### CONSIGNE A
Recopiez le passage du texte sur la tradition thaïlandaise de la forêt, en commençant par "Ici la forêt" et en allant jusqu'à "mentir, ni critiquer)".

### TEXTE À LIRE
La tradition thaïlandaise de la forêt consiste en une « pratique méditative poussée, un monachisme errant, une relation étroite et constante entre religieux et laïcs. » Discipline et simplicité sont les maîtres mots. Ils s’inscrivent dans la tradition Theravada, une branche ancienne et très pure du Bouddhisme. Relativement conservatrice, elle est aussi plus proche du bouddhisme originel que les autres traditions bouddhiques existantes.

Ici la forêt ressemble davantage à un parc arboré avec poulailler-animalerie géant(e) ! Nous prenons chacun nos quartiers. Hommes et femmes sont séparés. Les garçons ont des logements dédiés. Les femmes doivent se loger par elles-mêmes et partagent l’espace des méditantes permanentes et des nonnes. J’ai le droit à la meilleure chambre dans un Kuti (cahute de bois) où logent plusieurs mamies Thaï, avec salle de bain inclue. Chanceuse ? Alex dira que c’est mon Kamma… Nous nous mettons en tenue : blanc pour les hommes, blanc et noir pour les femmes. Rangeons nos affaires et le vélo. Ici les consignes sont strictes. Nous nous engageons à respecter 8 préceptes :

  • Ne pas tuer d’animaux
  • Avoir une parole juste et bienveillante (ne pas mentir, ni critiquer)
  • N’avoir aucune pratique sexuelle quelle qu’elle soit
  • Ne pas emprunter ni prendre ce qu’on ne nous a pas donné
  • Ne pas consommer d’alcool ni de drogue
  • Dormir sur une couche peu confortable (pour éviter toute flemme et l’envie de rester au lit)
  • Ne pas manger après 12h
  • Ne pas avoir de distraction (pas de lecture, pas de musique, etc.)

[Enregistrements de localisation d'éléments]
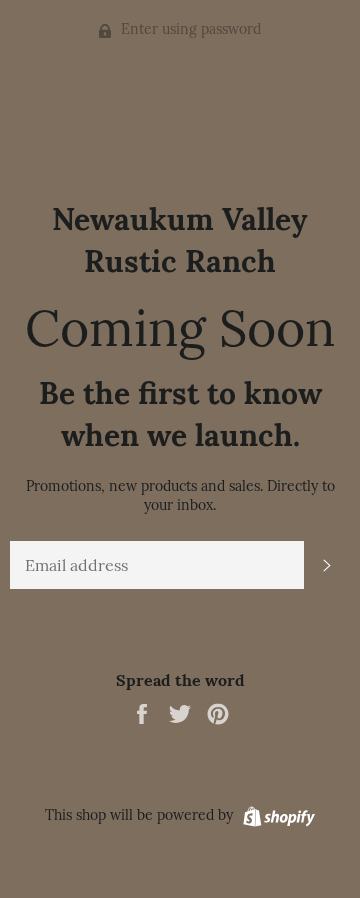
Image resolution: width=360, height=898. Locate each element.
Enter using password (189, 29)
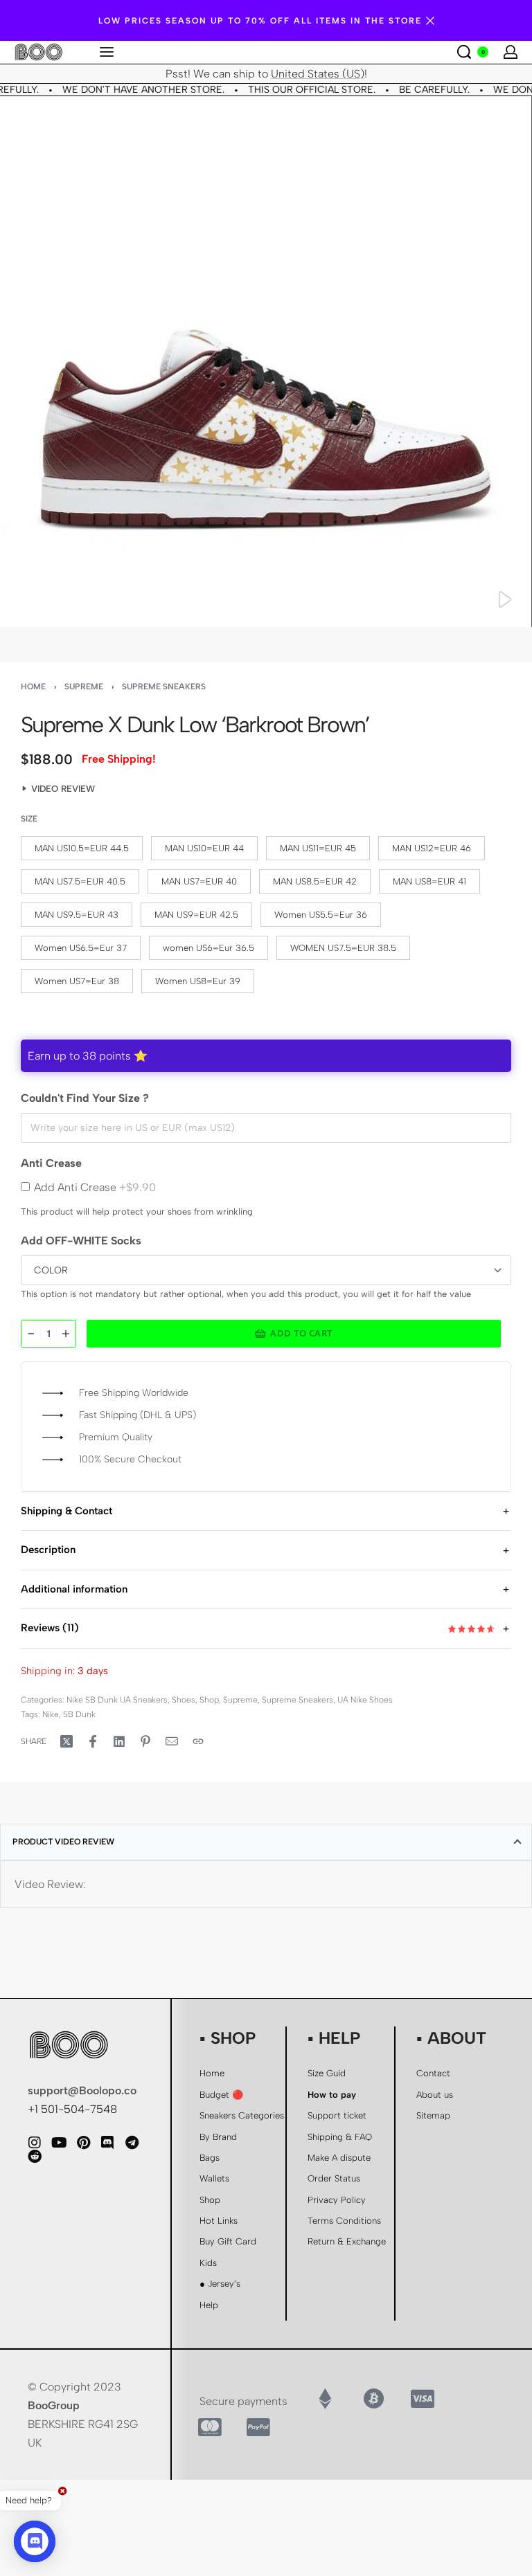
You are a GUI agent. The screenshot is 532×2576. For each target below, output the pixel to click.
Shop (209, 1700)
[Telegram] (132, 2143)
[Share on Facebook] (93, 1741)
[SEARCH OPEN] (464, 52)
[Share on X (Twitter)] (66, 1741)
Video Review (63, 789)
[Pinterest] (83, 2143)
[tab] (266, 1842)
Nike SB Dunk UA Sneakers (117, 1700)
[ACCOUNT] (510, 52)
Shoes (183, 1700)
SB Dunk (79, 1714)
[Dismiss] (430, 21)
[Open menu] (106, 51)
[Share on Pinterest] (145, 1741)
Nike (50, 1714)
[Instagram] (35, 2143)
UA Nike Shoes (365, 1700)
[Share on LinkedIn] (119, 1741)
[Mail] (172, 1741)
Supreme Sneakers (164, 686)
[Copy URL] (198, 1741)
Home (33, 686)
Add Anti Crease (95, 1187)
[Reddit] (35, 2157)
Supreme (83, 686)
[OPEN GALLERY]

### CONSIGNE B
Dans les enregistrements, redonnez seulement les lignes qui vont de celle avec "You are a GUI" jusqu'à celle avec "[Pinterest] (83, 2143)", ces deux lignes comprises. Remplacez-y "Telegram" par "WhatsApp" et laissez tout le reste tel quel.

### RÉPONSE A
Ici la forêt ressemble davantage à un parc arboré avec poulailler-animalerie géant(e) ! Nous prenons chacun nos quartiers. Hommes et femmes sont séparés. Les garçons ont des logements dédiés. Les femmes doivent se loger par elles-mêmes et partagent l’espace des méditantes permanentes et des nonnes. J’ai le droit à la meilleure chambre dans un Kuti (cahute de bois) où logent plusieurs mamies Thaï, avec salle de bain inclue. Chanceuse ? Alex dira que c’est mon Kamma… Nous nous mettons en tenue : blanc pour les hommes, blanc et noir pour les femmes. Rangeons nos affaires et le vélo. Ici les consignes sont strictes. Nous nous engageons à respecter 8 préceptes :

  • Ne pas tuer d’animaux
  • Avoir une parole juste et bienveillante (ne pas mentir, ni critiquer)

### RÉPONSE B
You are a GUI agent. The screenshot is 532×2576. For each target below, output the pixel to click.
Shop (209, 1700)
[WhatsApp] (132, 2143)
[Share on Facebook] (93, 1741)
[SEARCH OPEN] (464, 52)
[Share on X (Twitter)] (66, 1741)
Video Review (63, 789)
[Pinterest] (83, 2143)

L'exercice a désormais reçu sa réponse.